▶ _Your goal_
Rewrite the lines between the one holding "Task: Click the 12·16 18차대책 annotation label" and the one holding "pos(111,210)", inclusive, with every request kept, and shift each click coordinate in the answers by -136.

━━━━━━━━━━━━━━━━━━━━━━━━━━━━━━

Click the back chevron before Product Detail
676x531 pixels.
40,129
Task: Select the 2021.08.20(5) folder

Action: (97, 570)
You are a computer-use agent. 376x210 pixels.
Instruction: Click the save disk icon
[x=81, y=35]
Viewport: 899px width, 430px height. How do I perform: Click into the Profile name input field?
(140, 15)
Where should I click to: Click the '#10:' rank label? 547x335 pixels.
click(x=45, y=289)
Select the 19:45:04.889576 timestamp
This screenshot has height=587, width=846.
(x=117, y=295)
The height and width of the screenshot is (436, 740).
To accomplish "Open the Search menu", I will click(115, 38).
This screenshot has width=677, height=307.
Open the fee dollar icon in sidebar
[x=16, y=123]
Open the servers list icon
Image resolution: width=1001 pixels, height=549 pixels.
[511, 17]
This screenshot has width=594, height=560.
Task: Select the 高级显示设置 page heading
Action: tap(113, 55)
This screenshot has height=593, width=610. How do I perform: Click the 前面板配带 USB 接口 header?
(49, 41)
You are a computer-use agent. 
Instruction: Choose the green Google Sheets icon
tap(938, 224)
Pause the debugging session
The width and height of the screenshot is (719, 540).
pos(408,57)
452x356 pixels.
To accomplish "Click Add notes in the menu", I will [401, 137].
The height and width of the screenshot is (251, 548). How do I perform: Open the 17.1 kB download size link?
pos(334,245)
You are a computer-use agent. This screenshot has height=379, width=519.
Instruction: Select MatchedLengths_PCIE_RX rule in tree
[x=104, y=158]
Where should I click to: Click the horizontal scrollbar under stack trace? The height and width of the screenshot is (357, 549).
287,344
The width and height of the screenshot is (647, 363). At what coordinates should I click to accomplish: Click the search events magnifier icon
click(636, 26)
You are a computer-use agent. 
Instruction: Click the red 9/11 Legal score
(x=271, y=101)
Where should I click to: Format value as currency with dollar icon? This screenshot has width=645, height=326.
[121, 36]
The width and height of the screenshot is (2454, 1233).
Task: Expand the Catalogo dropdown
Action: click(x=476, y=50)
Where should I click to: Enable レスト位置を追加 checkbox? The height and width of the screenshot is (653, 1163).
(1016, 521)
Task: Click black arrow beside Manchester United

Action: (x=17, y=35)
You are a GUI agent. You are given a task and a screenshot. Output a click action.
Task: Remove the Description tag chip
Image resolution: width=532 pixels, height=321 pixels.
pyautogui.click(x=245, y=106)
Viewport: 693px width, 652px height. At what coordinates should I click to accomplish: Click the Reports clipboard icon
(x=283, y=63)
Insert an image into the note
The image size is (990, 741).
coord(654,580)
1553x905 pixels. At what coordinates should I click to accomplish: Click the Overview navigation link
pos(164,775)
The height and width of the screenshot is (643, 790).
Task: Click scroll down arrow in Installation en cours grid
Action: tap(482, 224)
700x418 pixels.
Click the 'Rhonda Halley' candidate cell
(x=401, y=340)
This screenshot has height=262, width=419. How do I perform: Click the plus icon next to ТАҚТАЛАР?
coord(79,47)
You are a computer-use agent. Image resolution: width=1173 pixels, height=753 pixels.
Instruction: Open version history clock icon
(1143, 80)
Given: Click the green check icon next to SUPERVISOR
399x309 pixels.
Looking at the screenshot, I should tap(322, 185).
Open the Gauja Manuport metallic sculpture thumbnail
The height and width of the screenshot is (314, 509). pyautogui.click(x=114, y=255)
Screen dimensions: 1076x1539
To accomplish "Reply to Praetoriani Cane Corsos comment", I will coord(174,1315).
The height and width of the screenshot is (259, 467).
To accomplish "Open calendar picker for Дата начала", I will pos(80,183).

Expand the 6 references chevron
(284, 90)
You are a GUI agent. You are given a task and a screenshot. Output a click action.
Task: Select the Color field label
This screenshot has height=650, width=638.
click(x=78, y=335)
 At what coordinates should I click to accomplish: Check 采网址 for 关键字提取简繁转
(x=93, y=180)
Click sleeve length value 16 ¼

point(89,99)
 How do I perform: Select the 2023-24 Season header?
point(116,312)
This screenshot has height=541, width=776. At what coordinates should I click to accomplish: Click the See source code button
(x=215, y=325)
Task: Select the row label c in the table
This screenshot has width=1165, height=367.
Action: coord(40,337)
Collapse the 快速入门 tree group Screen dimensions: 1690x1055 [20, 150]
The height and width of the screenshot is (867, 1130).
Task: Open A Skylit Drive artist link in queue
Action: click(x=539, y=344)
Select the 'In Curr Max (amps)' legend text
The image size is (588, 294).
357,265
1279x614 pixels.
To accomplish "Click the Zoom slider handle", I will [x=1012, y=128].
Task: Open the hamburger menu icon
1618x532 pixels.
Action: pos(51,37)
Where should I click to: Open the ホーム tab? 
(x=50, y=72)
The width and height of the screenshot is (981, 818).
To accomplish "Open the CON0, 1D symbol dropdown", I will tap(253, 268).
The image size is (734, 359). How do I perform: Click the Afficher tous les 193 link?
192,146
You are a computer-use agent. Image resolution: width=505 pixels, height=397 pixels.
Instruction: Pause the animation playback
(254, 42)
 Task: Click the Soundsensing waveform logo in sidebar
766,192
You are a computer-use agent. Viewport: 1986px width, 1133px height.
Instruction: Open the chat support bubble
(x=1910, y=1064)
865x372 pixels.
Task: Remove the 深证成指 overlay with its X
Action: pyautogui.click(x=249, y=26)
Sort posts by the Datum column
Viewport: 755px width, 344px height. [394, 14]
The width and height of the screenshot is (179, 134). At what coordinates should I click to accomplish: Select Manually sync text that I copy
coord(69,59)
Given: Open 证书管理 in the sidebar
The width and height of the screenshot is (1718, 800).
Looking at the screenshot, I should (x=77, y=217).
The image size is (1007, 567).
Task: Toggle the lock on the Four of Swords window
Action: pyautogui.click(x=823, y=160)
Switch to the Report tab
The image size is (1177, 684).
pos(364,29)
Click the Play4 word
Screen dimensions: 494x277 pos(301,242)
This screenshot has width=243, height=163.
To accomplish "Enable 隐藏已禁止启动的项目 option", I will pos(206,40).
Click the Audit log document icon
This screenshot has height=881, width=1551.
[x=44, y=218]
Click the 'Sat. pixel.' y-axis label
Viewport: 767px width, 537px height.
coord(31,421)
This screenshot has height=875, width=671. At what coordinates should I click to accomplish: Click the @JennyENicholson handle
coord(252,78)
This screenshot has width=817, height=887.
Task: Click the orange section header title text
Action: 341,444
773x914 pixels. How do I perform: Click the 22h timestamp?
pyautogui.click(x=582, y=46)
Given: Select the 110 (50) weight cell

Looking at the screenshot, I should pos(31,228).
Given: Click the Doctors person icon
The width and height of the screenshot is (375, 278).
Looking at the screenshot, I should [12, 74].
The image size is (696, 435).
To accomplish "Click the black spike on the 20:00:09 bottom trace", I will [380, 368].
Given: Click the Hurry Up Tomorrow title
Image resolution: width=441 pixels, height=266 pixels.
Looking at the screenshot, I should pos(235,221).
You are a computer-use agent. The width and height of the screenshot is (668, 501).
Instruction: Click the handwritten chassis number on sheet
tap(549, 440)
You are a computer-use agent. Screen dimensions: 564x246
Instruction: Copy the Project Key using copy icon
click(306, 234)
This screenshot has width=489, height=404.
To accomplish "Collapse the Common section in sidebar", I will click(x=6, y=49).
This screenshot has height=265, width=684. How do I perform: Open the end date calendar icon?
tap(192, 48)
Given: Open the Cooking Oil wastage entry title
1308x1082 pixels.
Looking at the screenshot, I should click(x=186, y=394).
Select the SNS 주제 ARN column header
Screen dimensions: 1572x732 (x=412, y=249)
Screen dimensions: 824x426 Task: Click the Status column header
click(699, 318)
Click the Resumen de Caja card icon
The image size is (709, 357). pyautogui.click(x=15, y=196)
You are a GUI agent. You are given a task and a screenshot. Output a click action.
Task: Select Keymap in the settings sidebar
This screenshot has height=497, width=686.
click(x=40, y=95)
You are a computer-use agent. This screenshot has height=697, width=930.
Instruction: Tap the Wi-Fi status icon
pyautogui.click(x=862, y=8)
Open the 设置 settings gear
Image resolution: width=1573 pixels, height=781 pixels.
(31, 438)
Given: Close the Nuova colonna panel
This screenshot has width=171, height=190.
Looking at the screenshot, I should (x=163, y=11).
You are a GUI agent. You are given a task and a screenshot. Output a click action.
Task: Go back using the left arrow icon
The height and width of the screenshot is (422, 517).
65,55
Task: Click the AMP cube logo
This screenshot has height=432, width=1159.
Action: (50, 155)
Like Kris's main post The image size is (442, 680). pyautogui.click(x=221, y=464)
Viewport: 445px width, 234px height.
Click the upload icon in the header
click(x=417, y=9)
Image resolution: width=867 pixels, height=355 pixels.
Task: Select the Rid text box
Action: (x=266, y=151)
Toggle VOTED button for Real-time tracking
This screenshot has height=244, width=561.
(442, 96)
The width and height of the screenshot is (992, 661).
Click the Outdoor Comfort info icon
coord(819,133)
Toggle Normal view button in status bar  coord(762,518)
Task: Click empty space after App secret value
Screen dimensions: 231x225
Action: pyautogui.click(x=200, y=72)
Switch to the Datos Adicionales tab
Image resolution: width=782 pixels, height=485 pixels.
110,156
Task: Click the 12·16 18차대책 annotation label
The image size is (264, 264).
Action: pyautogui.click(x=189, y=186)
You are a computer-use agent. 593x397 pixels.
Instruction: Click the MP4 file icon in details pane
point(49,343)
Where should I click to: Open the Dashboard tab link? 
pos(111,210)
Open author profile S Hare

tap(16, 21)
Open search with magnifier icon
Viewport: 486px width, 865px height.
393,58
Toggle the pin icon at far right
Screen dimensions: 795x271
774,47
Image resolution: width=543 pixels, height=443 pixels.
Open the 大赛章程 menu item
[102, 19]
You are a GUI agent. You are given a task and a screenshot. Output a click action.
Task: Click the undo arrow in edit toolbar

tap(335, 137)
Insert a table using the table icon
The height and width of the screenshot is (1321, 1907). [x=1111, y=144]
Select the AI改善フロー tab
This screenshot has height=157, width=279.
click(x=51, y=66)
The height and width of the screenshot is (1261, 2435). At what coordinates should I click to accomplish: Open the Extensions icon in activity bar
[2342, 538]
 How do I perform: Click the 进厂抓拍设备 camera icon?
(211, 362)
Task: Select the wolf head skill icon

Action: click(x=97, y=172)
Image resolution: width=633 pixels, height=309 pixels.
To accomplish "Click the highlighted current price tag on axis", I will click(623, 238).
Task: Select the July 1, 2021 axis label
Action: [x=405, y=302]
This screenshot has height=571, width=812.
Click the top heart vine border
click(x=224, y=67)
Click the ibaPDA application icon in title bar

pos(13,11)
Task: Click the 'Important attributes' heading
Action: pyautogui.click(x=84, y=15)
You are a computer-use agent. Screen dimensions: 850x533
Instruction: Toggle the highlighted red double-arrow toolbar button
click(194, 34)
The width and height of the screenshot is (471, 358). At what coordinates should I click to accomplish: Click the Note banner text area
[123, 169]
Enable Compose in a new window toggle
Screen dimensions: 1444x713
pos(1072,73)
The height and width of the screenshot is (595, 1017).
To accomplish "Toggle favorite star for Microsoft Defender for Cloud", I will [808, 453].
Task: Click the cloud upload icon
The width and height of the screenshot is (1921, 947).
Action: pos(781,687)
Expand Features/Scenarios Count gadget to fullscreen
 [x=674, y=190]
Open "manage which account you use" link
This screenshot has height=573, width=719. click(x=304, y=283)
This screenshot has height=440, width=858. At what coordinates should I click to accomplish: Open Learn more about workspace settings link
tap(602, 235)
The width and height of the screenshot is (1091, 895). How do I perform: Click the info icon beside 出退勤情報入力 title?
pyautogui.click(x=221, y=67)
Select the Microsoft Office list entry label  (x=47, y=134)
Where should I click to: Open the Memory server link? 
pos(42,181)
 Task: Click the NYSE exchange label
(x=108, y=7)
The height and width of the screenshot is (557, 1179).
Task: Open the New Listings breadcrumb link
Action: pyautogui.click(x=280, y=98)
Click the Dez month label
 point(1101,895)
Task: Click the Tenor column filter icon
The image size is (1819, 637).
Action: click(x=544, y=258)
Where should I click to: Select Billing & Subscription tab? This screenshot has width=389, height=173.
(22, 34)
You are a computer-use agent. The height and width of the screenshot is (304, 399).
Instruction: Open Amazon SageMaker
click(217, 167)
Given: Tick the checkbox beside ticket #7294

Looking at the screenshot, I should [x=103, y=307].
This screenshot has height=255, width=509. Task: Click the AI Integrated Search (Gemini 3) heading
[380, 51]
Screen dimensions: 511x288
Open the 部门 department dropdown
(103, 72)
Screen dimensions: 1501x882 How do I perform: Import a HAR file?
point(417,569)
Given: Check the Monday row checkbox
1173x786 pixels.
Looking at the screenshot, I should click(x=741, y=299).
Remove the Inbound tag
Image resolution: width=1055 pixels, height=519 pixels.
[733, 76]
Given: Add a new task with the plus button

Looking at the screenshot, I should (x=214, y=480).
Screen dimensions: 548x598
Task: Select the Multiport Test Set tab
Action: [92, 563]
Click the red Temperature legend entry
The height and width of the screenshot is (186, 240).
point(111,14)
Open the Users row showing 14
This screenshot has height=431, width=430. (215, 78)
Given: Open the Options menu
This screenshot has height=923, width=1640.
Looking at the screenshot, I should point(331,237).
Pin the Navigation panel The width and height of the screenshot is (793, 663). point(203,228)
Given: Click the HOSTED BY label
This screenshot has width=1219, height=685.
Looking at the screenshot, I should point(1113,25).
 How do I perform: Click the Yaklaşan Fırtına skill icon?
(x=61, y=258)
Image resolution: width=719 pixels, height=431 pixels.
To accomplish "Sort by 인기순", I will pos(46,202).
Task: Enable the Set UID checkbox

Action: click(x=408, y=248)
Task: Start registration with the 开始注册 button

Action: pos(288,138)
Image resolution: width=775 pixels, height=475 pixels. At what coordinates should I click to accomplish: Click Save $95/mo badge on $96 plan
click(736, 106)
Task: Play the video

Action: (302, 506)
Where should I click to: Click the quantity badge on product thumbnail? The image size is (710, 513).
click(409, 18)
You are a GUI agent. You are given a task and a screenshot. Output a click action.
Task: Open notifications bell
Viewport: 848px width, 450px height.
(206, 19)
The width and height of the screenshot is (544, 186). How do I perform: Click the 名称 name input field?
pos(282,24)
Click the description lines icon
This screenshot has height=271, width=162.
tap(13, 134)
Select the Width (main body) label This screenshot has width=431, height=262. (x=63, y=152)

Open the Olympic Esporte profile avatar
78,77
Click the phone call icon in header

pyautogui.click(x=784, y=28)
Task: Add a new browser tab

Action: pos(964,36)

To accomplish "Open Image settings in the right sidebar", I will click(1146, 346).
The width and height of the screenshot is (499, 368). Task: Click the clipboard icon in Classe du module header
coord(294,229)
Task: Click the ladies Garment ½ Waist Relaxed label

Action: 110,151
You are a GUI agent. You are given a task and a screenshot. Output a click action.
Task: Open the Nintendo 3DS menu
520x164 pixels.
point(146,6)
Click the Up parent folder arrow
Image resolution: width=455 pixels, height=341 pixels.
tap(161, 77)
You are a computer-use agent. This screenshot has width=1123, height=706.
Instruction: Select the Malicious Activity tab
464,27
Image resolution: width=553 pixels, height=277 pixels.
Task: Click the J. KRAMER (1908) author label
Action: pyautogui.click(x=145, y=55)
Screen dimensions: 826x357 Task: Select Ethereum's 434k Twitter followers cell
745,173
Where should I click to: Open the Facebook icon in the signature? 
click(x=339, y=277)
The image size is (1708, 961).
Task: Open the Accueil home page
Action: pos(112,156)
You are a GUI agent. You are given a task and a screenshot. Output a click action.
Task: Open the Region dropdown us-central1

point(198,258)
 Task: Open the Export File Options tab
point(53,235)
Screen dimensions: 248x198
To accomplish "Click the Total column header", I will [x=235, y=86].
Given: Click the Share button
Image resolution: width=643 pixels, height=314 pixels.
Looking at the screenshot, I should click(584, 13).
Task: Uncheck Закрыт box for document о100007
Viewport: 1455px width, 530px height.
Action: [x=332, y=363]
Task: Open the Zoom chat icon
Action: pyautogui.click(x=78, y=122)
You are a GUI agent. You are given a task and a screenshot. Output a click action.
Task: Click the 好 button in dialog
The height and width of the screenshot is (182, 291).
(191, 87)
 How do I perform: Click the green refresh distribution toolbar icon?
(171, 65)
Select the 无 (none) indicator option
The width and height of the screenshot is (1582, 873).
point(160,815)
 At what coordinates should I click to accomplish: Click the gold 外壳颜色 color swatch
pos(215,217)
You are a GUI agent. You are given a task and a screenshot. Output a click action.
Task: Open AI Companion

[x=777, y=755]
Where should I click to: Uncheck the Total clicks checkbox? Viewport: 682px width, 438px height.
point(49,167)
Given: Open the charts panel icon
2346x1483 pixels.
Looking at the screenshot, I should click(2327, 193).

━━━━━━━━━━━━━━━━━━━━━━━━━━━━━━

▶ _Exercise answer_
Task: Click the 12·16 18차대책 annotation label
The image size is (264, 264).
Action: pyautogui.click(x=53, y=50)
You are a computer-use agent. 593x397 pixels.
Instruction: Click the MP4 file icon in details pane
point(-87,207)
Where should I click to: Open the Dashboard tab link? 
pos(-25,74)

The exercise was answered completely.